Sunday, December 20, 2015

Strange Occurrences OR Toilet Revelations.

I had an email exchange with one of my brothers this weekend. He related a strange occurrence that involved finding something unexpected in a book. I instantly recalled a similar and even stranger story that to this day I have not figured out. I wrote briefly about it proximate to its occurrence on October 26, 2014. The email that I sent my brother is below, it is only slightly edited and it tells the full story:

I was reading a bio of FDR, got interested in one particular thing about the electoral history of New York state, pulled an old book from my grad student days off my bookshelf and went into my "reading room" to continue my researches. I had referred to this book dozens of times before. I sat on the toilet and the book flopped open to a random page. There was a folded note pad sized white piece of paper between the pages. It was obviously not a bookmark, no part of it stuck out as reminder for the future and in fact I had never seen it when I had taken the book down on prior occasions.


When I took the paper out I felt how old it was, it was thin and the center crease was deeply impressed. I unfolded it and on top in blue was the letterhead of dad's business:


"Ben, 


When you get down, pray a little to God. It really does help.

-Dad"


That's from memory but that was the gist of it. I could not have been more surprised if Dad himself had been stuck between those pages and come alive and I had NO MEMORY WHATSOEVER of having received the note, of having read it previously, and no memory at all of what upset in my life might have occasioned it. Boston, where I went to grad school, was the happiest, most carefree year of my life, I assumed that Dad wrote it while I was living there, maybe after a trip home. I could not think of what could have gotten me down that year of all years that would have so bothered me that I made it, or general "down-ness," known to my parents. I was completely flummoxed.

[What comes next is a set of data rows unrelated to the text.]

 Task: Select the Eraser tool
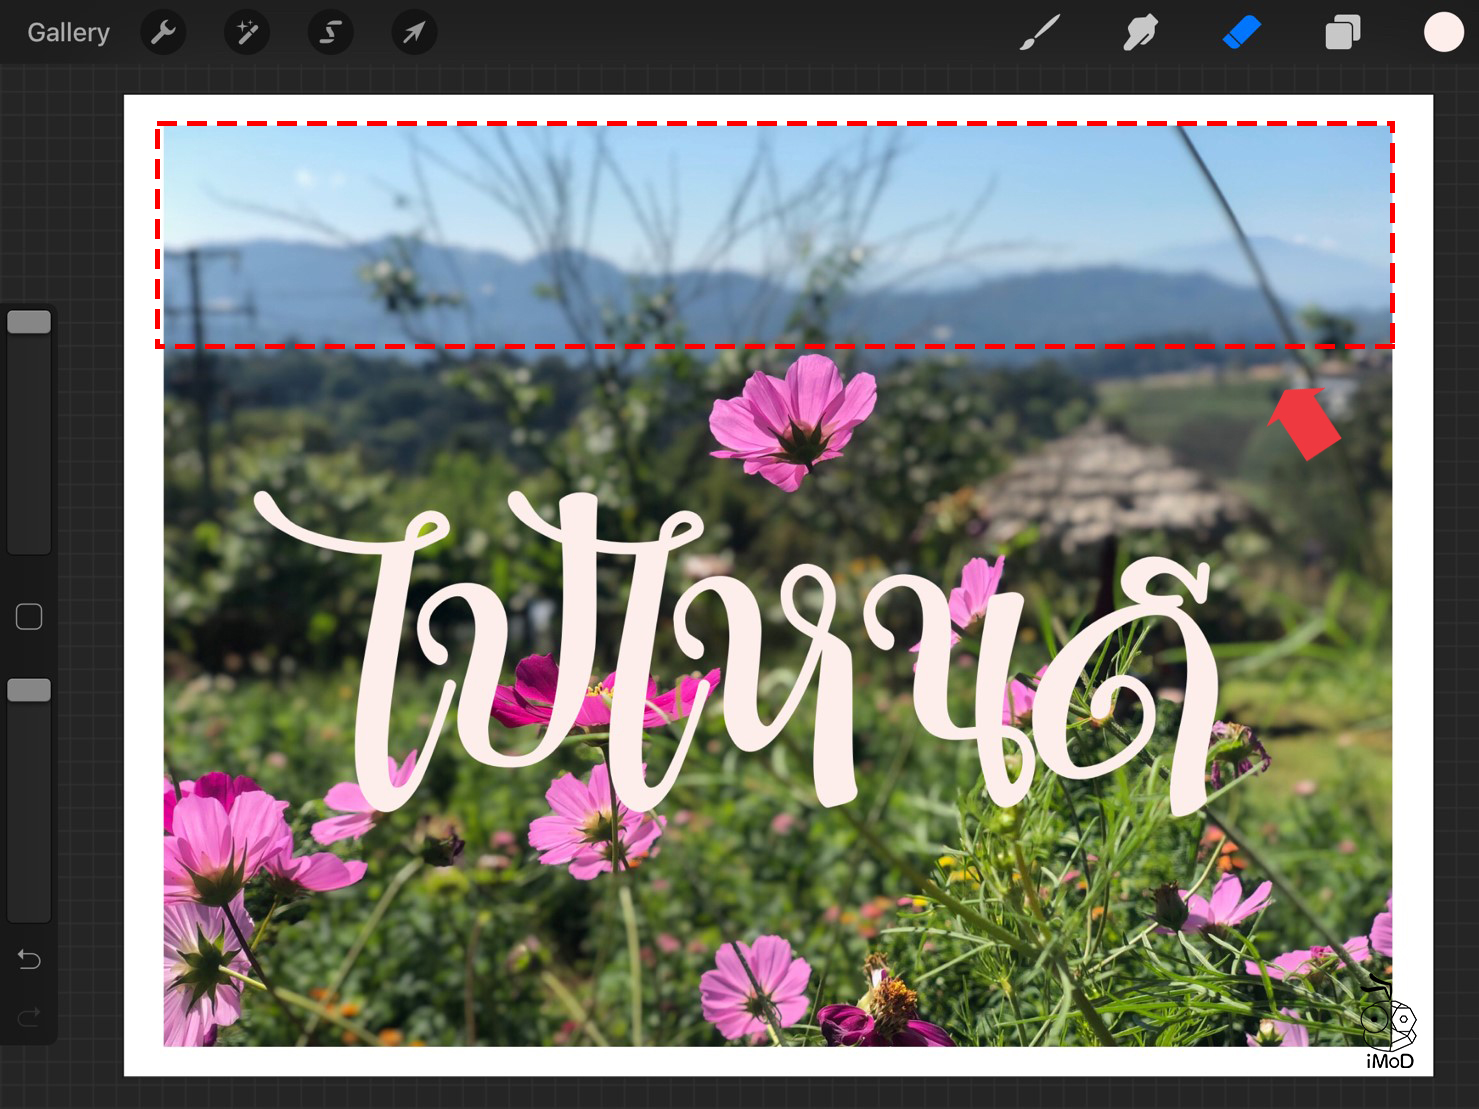pos(1240,32)
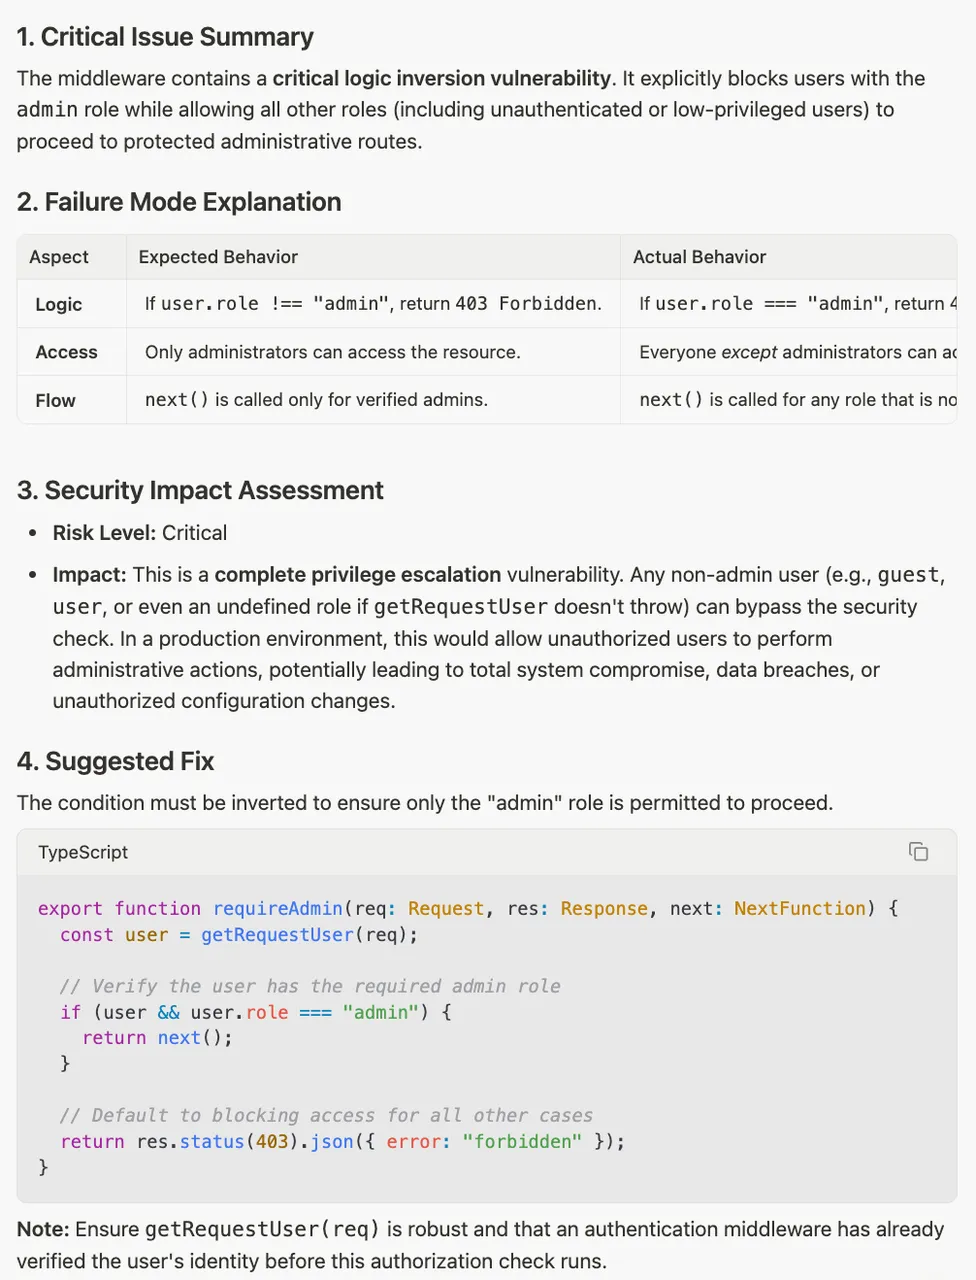Click the Critical Issue Summary heading
The height and width of the screenshot is (1280, 976).
[x=165, y=37]
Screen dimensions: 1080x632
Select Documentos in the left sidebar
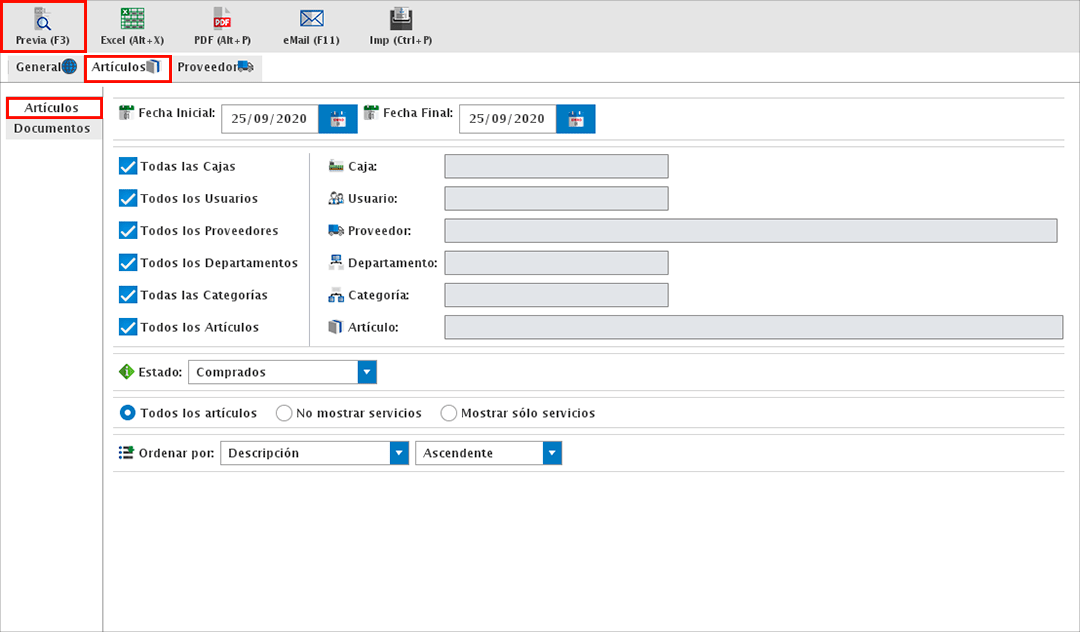click(52, 128)
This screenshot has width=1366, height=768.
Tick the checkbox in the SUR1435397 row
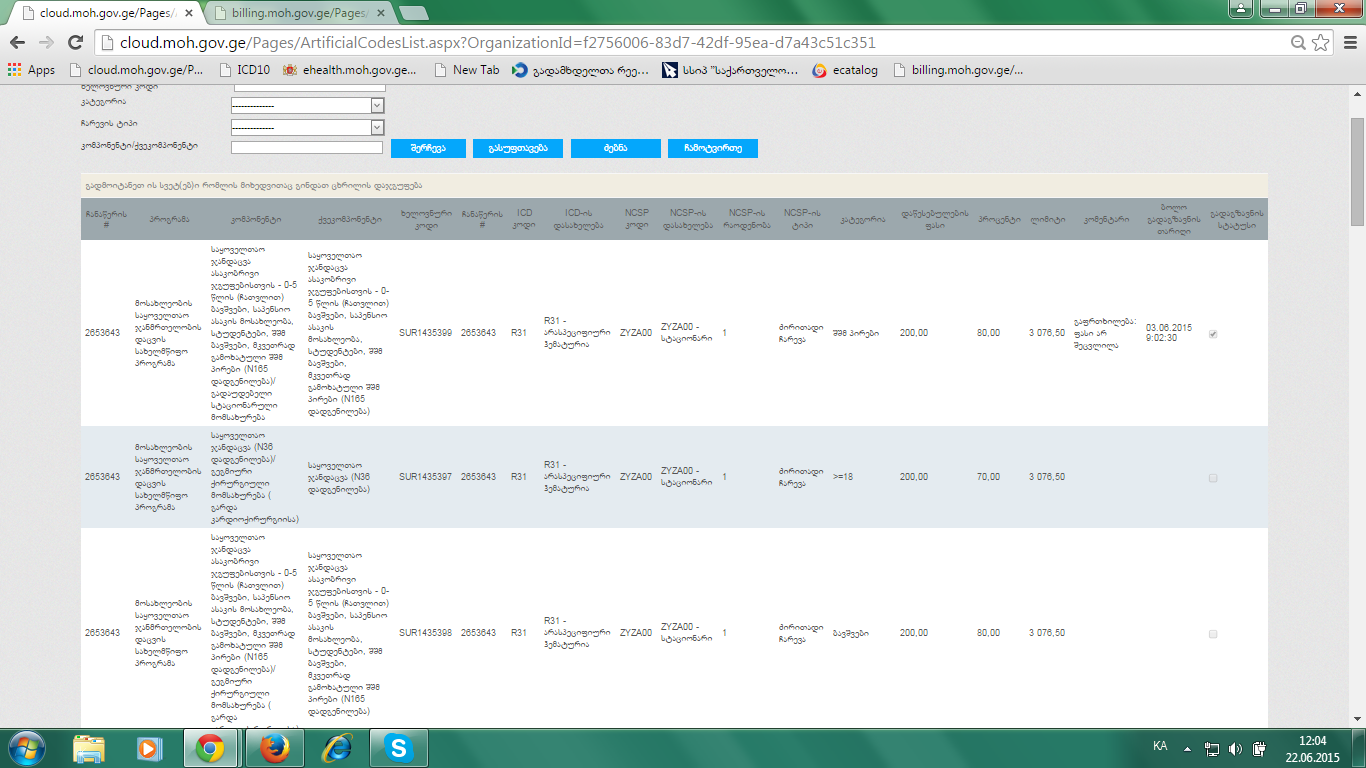tap(1213, 479)
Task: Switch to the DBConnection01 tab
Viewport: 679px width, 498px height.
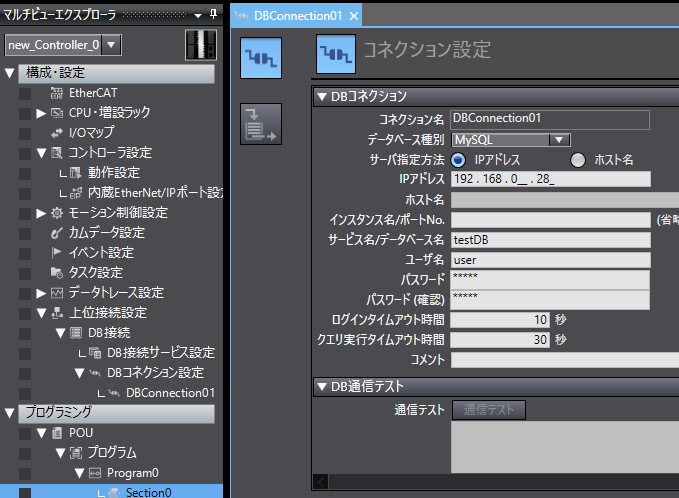Action: [x=296, y=16]
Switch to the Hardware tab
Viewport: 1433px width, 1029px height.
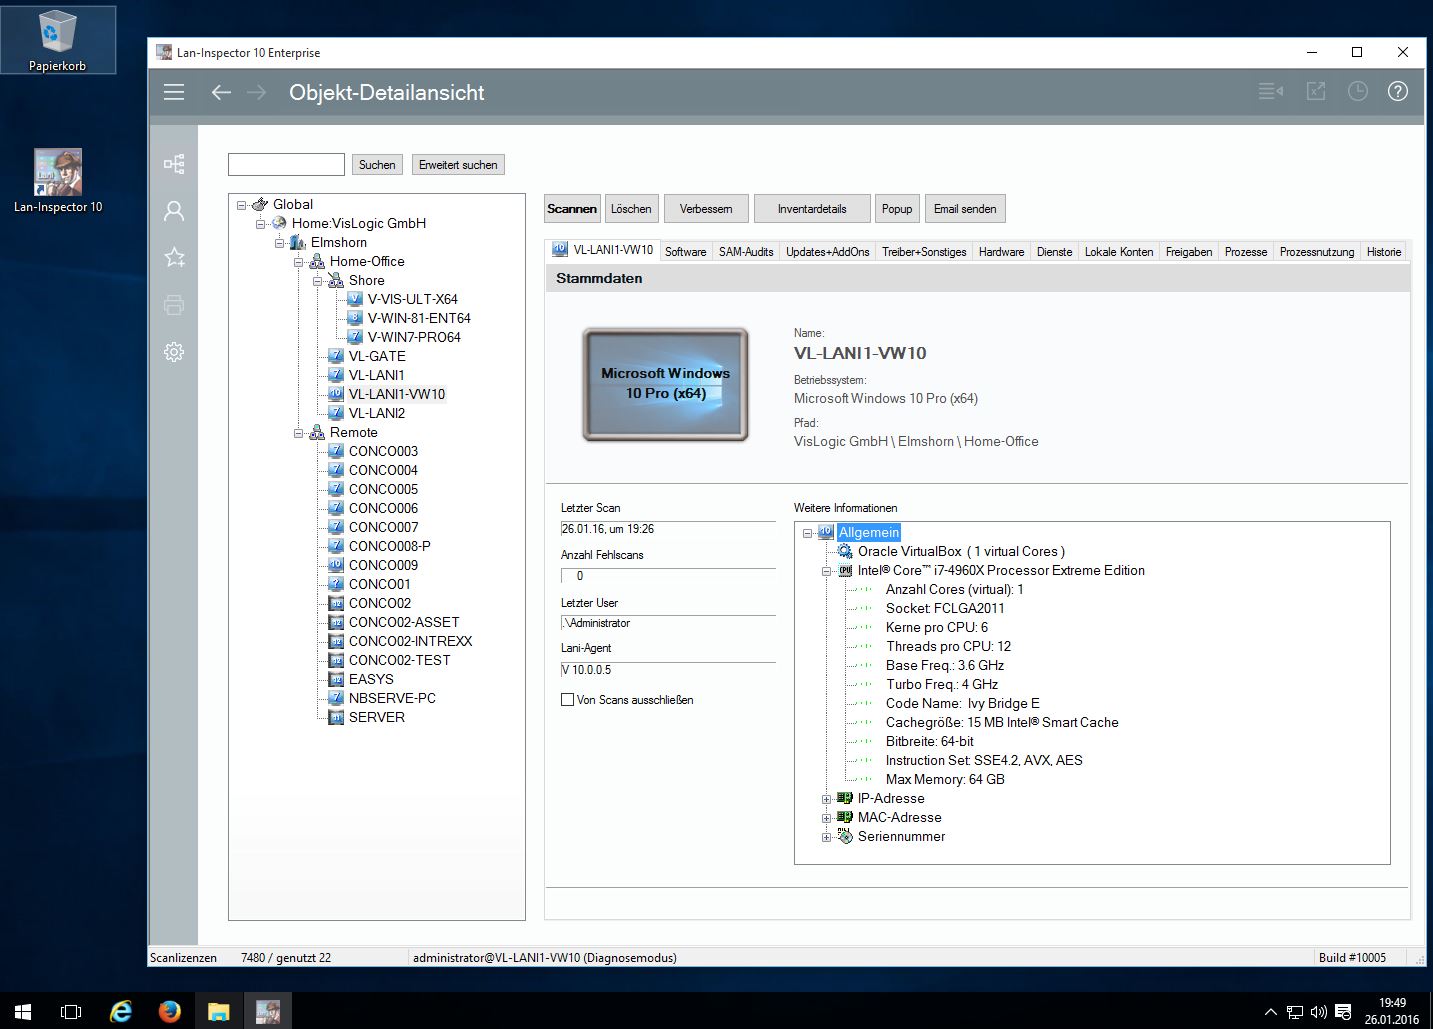1001,252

I finished in the bathroom. I was intensely focused on researching and went back to reading in my bed on which I had 3-5 other books scattered. Some time later, maybe 1/2-1 hour, I thought, "I have to do something with Dad's note," had to put it up some place, put it with my family stuff or something so that it didn't get lost for another quarter century. 
I couldn't find it. 

I took the book I had found it in and thumbed through it; puzzled, I went through the book turning each page individually; now panicked, I went back to the john with the book and sat down just as I had and let the book flop open where it would since that was how I had discovered it. Nothing, nothing, and NOTHING. I thumbed through the other books I had on the bed, looked on the bed to see if I had laid it aside; went into my closet to see if I had put it among some of the family stuff I have there. By this time I was despondent, checked one more place, the bookshelf in my living room where I keep other family stuff. Nothing, nothing, nothing, nothing. I never did find it. 

It was like a visitation, it came and then it went. I wondered if I had had some sort of hallucination. God, I can see it now; I can see it's size, see it folded in the book, can see the blue gothic letterhead, can see Dad's handwriting, can feel the crease, but all from my memory. It's gone.